Le pape cite ce que Jean Scot Erigène écrit dans les « Expositiones »: «Ce n’est pas l’homme qui a été créé pour l’Ecriture, dont il n’aurait pas eu besoin s’il n’avait pas péché, mais c’est plutôt l’Ecriture – tissée de doctrine et de symboles – qui a été donnée pour l’homme. En effet, grâce à elle, notre nature rationnelle peut être introduite dans les secrets de l’authentique et pure contemplation de Dieu» (II, PL 122, col 146C) ».
« La parole de l’Ecriture Sainte purifie notre raison quelque peu aveugle, explique le pape, et nous aide à revenir au souvenir de ce que nous portons, en tant qu’image de Dieu, dans notre cœur, rendu hélas vulnérable par le péché ».
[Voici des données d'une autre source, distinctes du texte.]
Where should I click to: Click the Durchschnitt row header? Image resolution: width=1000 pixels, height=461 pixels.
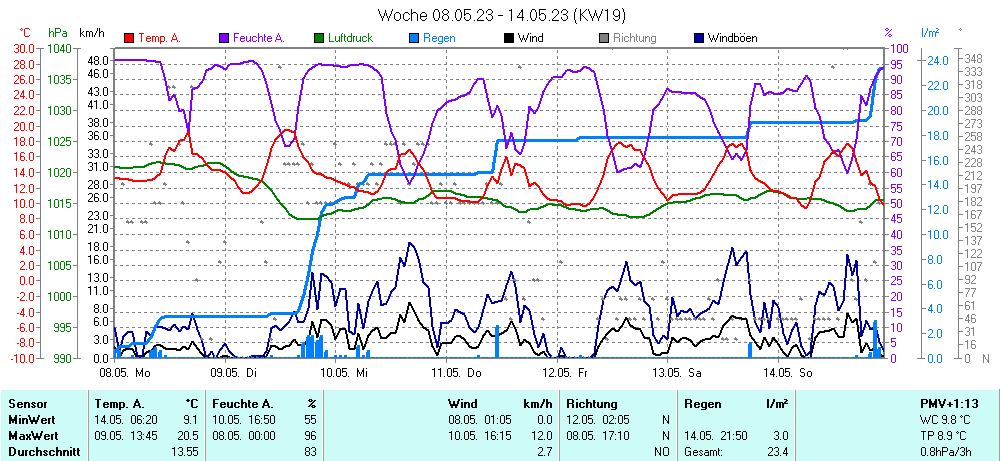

Le pape en tire des recommandations sur « la façon d’interpréter l’Ecriture », liée à la conversion du lecteur : « Il s’agit en effet de découvrir le sens caché dans le texte sacré et cela présuppose un exercice intérieur particulier, grâce auquel la raison s’ouvre au chemin certain vers la vérité. Cet exercice consiste à cultiver une disponibilité constante à la conversion. Pour parvenir, en effet, à la vision profonde du texte, il est nécessaire de progresser simultanément dans la conversion du cœur et dans l’analyse conceptuelle de la page biblique, qu’elle soit à caractère universel, historique ou doctrinal. C’est en effet uniquement grâce à la purification constante tant de l’œil du cœur que de l’œil de l’esprit, que l’on peut en acquérir une compréhension exacte ».